What the task asks
With every picture left out, give the data below back exactly.

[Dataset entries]
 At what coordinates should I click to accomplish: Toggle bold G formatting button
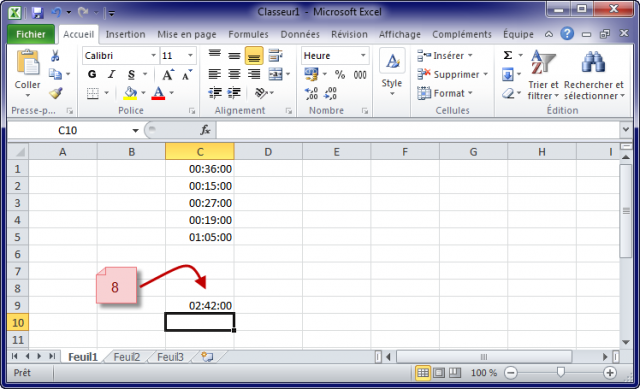(92, 74)
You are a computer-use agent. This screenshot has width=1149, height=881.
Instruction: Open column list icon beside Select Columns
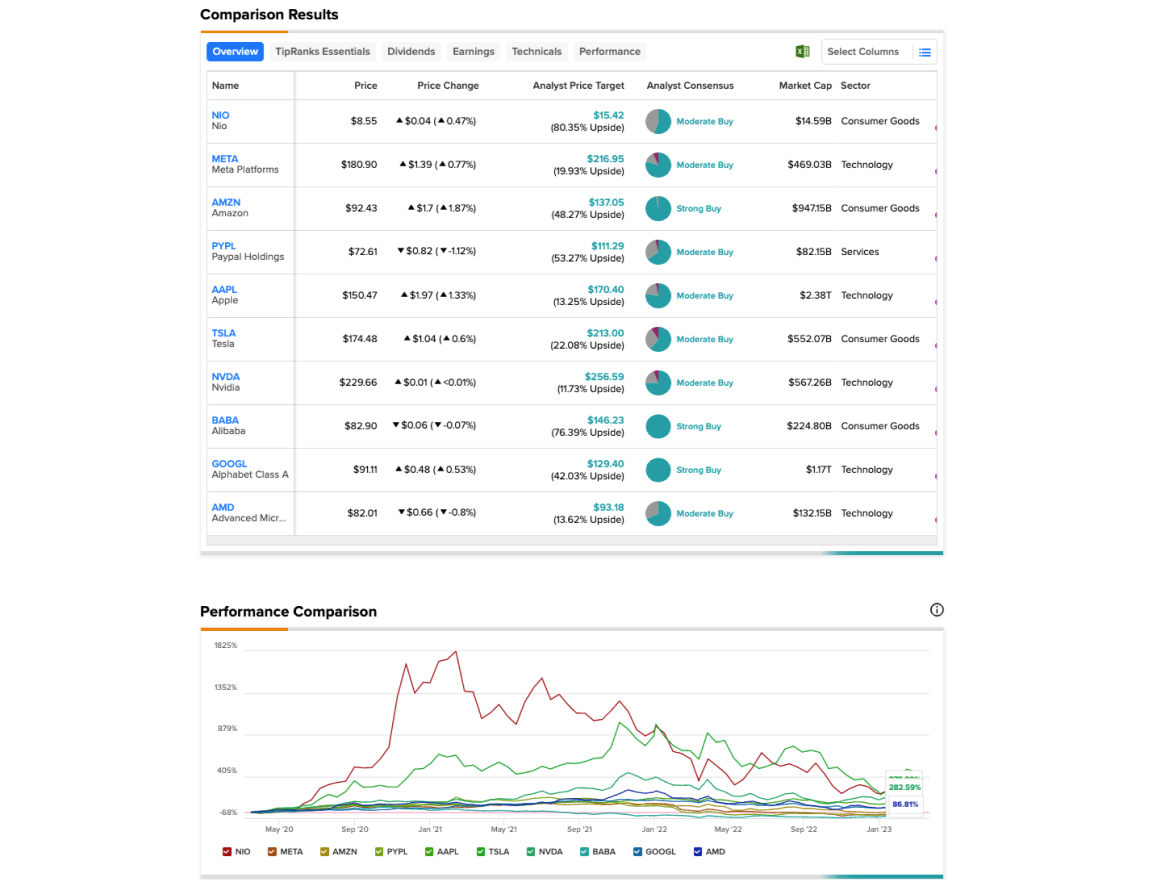925,52
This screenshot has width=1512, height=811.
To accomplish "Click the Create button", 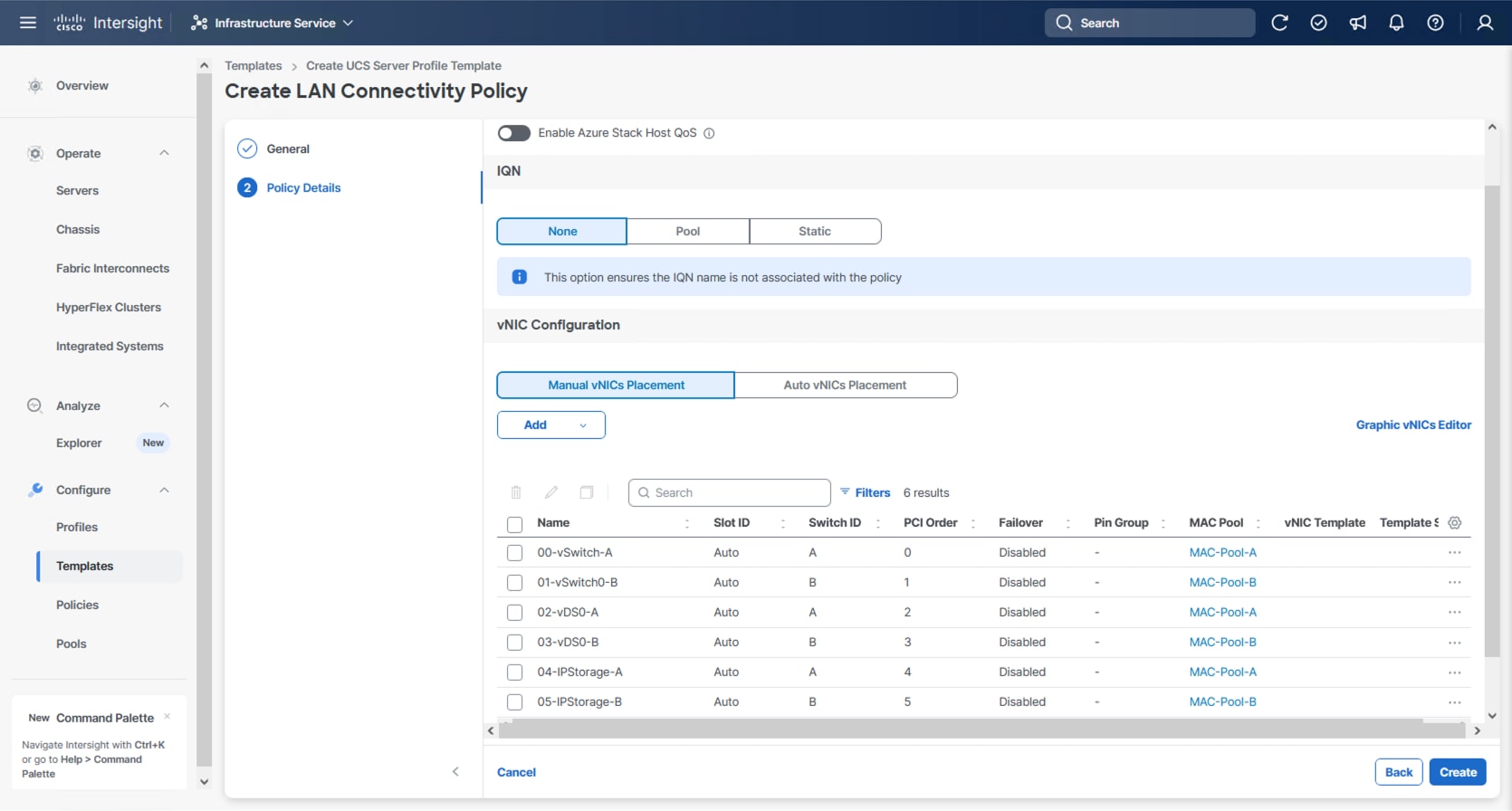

Your response
 At what coordinates should I click to accomplish: Toggle bold G formatting button
(92, 74)
You are a computer-use agent. This screenshot has width=1149, height=881.
Instruction: Open column list icon beside Select Columns
925,52
This screenshot has width=1512, height=811.
To accomplish "Click the Create button", 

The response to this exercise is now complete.